Quitter, "Closing the Gap Between Your Day Job and Your Dream Job" by Jon Acuff is truly a book you must read!
The concepts are written into nuggets along a path for you to pick up and carry.
One minute you will find yourself just skipping along picking up rocks and then one comment will slug you between the eyes stopping you dead in your tracks.
It is not a fluffy what you talk about, you bring about type of book nor was it full of heavy duty steps to take.
Instead of being a book that shoves the pendulum swinging wildly, it is a book that focuses on who you are and where you are.
It will: rock your world, change your perspective, inspire, frustrate, encourage, challenge and bring you up short.

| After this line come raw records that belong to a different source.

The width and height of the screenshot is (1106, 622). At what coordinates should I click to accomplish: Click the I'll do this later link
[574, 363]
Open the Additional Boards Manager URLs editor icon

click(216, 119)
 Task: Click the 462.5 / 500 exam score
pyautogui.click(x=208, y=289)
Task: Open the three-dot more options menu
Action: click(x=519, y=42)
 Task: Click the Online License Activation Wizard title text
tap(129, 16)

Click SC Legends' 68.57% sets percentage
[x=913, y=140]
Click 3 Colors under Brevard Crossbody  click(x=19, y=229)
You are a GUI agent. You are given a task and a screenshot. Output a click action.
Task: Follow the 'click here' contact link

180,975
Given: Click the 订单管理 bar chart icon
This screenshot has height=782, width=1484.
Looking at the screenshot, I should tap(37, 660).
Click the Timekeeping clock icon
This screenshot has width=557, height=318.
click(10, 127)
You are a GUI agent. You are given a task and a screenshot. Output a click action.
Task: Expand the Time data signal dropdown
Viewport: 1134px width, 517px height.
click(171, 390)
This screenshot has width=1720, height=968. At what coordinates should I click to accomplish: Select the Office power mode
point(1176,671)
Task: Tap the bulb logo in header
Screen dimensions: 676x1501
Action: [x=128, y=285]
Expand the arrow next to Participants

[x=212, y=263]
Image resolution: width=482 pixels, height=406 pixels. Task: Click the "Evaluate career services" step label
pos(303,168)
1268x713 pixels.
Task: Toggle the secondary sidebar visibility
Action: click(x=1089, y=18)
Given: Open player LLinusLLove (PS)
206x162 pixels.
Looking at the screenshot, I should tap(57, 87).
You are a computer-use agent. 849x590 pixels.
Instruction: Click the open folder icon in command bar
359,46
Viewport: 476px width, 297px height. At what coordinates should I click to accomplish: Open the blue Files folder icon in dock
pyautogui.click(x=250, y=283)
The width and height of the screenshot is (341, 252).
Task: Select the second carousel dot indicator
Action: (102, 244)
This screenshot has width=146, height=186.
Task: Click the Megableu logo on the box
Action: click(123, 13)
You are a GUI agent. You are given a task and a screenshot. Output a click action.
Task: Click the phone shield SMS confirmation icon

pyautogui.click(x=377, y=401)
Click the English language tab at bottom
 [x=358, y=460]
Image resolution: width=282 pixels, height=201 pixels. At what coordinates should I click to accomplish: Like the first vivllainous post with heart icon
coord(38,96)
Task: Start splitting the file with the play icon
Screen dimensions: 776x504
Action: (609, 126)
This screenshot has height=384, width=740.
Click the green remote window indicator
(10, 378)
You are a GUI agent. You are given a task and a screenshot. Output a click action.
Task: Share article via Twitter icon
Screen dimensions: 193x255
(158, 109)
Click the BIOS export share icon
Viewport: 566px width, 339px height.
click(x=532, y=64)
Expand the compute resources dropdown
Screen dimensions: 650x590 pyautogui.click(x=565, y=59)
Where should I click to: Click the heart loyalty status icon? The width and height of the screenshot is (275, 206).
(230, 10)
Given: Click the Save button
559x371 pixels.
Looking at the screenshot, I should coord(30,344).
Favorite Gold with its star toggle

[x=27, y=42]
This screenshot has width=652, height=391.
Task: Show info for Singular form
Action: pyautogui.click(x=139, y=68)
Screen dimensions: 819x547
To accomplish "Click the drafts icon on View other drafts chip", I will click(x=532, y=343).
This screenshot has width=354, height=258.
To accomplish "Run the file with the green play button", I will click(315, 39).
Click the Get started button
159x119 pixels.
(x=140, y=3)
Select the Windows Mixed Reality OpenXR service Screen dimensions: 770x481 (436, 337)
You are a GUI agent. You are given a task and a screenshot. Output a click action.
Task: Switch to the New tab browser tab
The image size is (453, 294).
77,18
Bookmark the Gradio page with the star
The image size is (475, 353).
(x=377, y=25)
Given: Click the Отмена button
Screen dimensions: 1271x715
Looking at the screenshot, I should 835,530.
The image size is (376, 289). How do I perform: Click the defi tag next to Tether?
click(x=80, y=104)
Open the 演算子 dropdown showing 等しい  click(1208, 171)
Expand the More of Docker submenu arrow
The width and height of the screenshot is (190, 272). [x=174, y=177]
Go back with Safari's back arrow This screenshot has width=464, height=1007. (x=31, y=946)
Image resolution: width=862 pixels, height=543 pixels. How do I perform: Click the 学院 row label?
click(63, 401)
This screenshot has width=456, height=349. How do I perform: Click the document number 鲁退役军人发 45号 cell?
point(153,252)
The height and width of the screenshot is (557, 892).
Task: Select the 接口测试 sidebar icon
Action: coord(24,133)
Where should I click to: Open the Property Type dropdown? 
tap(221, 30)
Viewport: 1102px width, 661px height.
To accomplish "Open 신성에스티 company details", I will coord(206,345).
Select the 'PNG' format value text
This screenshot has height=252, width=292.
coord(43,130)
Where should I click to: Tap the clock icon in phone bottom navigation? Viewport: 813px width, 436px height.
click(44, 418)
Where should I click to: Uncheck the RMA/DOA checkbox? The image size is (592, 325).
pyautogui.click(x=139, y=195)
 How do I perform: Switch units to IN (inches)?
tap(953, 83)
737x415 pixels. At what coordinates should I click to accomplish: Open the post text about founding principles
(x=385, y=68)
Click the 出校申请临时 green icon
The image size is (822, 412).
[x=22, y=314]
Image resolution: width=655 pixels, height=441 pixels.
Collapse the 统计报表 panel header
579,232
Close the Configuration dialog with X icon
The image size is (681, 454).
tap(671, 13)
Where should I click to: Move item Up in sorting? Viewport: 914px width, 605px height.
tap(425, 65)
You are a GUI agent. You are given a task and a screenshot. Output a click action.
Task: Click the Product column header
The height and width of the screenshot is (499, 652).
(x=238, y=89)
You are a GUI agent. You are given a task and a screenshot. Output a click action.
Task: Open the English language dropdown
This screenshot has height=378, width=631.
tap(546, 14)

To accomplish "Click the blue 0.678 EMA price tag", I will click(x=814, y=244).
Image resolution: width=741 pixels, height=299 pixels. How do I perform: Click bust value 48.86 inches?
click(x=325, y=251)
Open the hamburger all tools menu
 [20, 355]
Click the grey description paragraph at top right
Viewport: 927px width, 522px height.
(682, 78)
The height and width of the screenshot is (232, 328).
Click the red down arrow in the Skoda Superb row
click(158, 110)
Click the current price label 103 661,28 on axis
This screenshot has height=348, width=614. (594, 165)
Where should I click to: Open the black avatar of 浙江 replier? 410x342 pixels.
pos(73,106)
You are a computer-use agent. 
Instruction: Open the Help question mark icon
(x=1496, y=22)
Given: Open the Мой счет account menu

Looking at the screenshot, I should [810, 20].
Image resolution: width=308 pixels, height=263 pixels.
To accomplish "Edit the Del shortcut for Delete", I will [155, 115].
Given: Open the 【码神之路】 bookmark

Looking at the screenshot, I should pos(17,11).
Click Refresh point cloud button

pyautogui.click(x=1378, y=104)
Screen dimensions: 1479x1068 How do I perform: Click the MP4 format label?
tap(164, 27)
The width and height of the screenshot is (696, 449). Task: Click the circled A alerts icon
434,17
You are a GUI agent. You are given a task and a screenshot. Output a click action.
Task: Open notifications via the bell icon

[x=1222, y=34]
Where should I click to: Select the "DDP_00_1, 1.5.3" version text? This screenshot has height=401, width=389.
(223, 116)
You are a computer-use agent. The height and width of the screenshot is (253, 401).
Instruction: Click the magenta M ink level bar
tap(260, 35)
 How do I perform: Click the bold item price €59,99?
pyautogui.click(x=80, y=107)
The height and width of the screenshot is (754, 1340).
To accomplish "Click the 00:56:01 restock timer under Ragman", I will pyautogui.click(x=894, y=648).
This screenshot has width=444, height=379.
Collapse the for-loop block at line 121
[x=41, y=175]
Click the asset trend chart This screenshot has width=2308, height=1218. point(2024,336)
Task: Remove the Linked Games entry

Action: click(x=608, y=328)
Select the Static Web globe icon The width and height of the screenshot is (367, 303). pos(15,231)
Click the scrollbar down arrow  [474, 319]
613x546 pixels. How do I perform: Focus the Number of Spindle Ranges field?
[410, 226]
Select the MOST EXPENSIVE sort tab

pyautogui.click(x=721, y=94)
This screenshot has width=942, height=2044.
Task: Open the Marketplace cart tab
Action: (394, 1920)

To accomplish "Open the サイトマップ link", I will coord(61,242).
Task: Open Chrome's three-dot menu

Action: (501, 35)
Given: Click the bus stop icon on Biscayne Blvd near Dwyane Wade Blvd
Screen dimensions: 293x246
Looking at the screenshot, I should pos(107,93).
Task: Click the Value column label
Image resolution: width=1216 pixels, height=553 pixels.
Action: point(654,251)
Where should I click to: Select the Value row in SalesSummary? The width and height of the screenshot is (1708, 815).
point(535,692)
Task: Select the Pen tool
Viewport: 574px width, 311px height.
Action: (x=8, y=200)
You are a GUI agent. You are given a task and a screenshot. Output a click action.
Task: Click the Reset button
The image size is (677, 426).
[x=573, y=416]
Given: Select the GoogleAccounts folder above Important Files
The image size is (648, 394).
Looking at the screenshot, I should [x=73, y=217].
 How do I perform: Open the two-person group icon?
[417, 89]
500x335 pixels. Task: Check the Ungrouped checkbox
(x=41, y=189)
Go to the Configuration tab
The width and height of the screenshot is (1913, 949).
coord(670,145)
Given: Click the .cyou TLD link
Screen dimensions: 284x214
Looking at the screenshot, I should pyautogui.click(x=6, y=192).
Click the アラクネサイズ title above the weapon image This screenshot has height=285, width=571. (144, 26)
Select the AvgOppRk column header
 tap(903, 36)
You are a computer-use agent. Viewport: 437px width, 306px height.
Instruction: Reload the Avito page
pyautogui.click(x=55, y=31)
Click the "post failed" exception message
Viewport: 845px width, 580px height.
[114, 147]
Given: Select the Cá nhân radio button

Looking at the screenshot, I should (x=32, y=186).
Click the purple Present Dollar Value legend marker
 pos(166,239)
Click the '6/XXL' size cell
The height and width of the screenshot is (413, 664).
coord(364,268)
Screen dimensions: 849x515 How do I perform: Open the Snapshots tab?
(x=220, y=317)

Some of my favorite quotes:
"Because I had discounted my dream. I was afraid to give credence to those often frightening feelings that come with wanting something fervently. The more we develop the muscle of doubt, the stronger it becomes. But the doubt is still a deception." p. 37
"Money will become a high-walled border around your dream if you don't control it. It will limit what you can do and when you can do it, like a barbed-wire fence at a prison. I didn't know it at the time, but we weren't just paying our bills; we were removing financial obstacles from the runway of our dream." p. 75
"A spouse needs to be on the same page with you and a partner in what you are chasing." p. 85
"I can get lost in being selfish and self-serving, I act like I'm the captain of my own planet and my actions only impact me." p. 98
"If we'll take the time to hit pause and consider the true cost and true gain of a "little more success" with our dream, we'll often be surprised at the real numbers."
p. 187
"It's incredibly easy, in the midst of some success, to say yes to the wrong things. To take small steps and big leaps away from the dream you defined in the second chapter." p. 194
"The reward of getting really good at something less significant than your real dream is that you get to do it more often. That's not a reward; that's a punishment."